● Instruction A:
In the Fannie/Freddie text, roughly what share of the two companies' common stock did the government own overnight after taking them into quasi-receivership?
● Instruction B:
From the Fannie/Freddie text, copy everything from "See, the ChiCom’s" down to "the public books.".

● Text extract:
☆ ☆ ☆

You’re right, but the problem was, our position was compromised by our “free trade uber alles!” Congress.

See, the ChiCom’s used to hold about $300B in RMBS Fannie/Freddie paper as they were going down in flames. The Chinese talked with the current SecTreas (Paulson) and demanded that Uncle Sugar *explicitly* backstop the issue far enough that they could sell out of their huge position without a large loss.

So we did. We took them (Fannie/Freddie) into a quasi-receivership, owning about 80% of their common stock overnight, but instead of 100%, we kept it about 80 for reasons of not putting the liabilities onto the public books.

The first thing the GOP House should have done, if they had the brains to get into a battle of wits with a cockroach (which they don’t) would have been to fold Fannie or Freddie into the other, tighten FHA lending and eliminate a huge amount of duplication of efforts in the secondary market. But they didn’t.

☆ ☆ ☆

● Data:

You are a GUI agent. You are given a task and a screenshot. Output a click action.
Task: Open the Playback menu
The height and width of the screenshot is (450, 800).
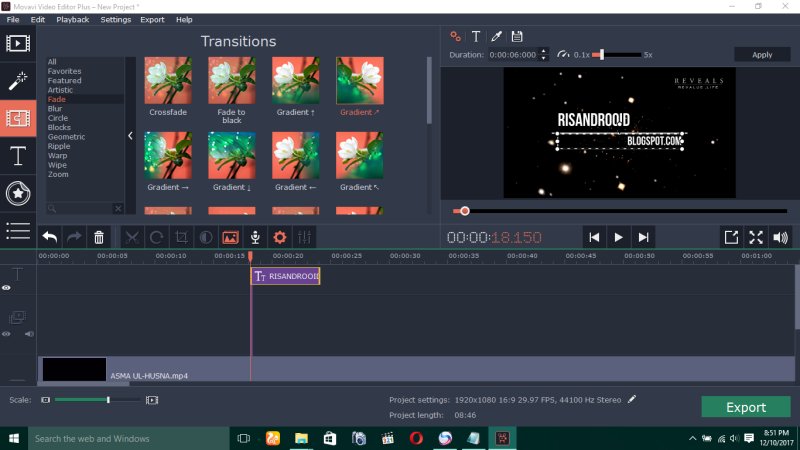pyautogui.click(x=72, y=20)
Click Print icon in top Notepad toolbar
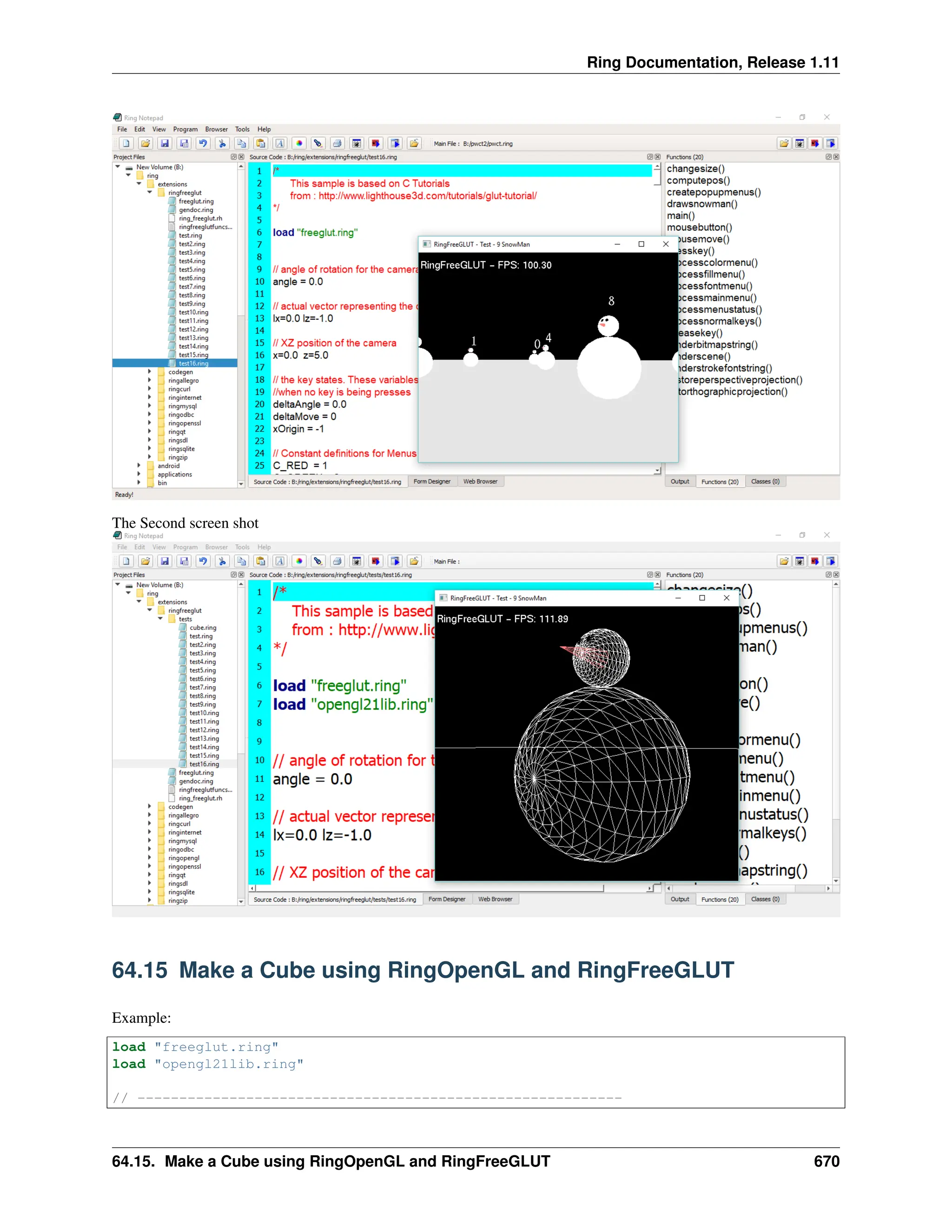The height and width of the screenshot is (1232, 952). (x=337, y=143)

☆ ☆ ☆

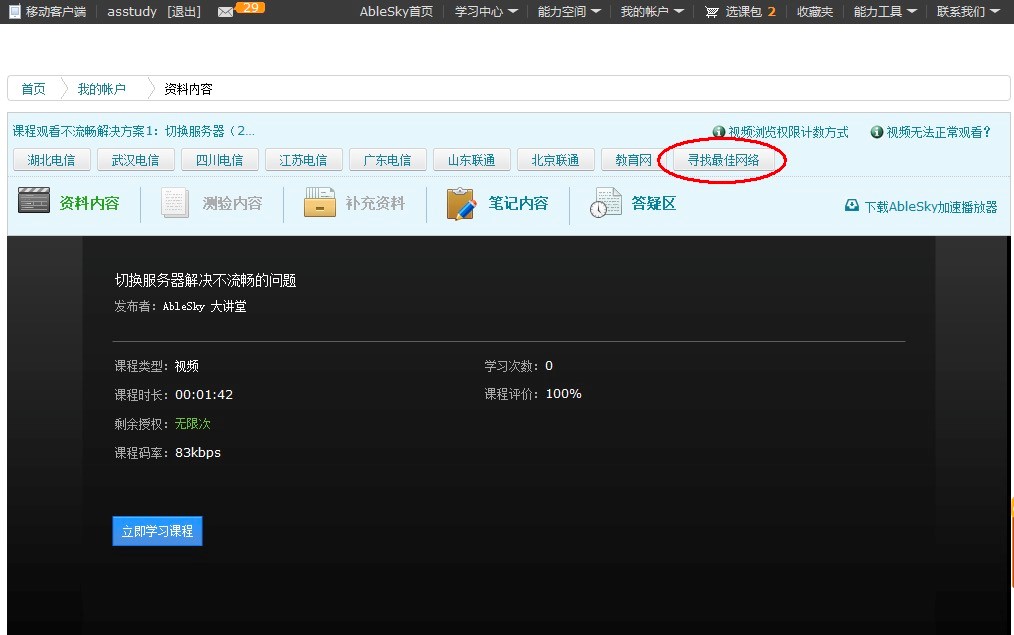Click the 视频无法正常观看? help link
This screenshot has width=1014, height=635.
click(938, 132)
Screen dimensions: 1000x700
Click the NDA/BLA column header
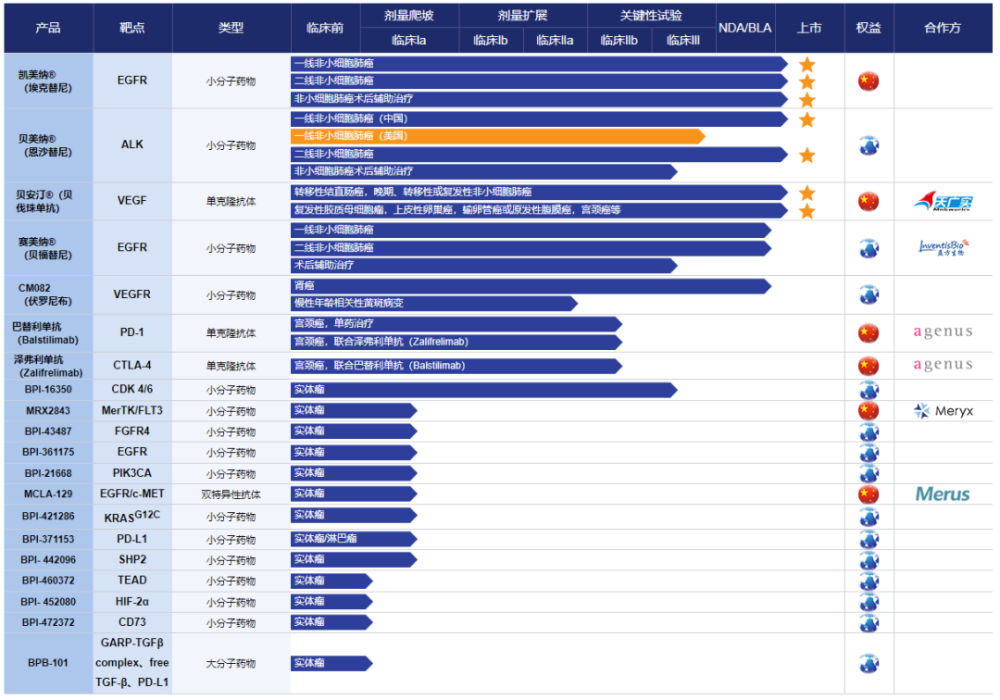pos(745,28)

☆ ☆ ☆

● Exercise answer A:
About 80%.

● Exercise answer B:
See, the ChiCom’s used to hold about $300B in RMBS Fannie/Freddie paper as they were going down in flames. The Chinese talked with the current SecTreas (Paulson) and demanded that Uncle Sugar *explicitly* backstop the issue far enough that they could sell out of their huge position without a large loss.

So we did. We took them (Fannie/Freddie) into a quasi-receivership, owning about 80% of their common stock overnight, but instead of 100%, we kept it about 80 for reasons of not putting the liabilities onto the public books.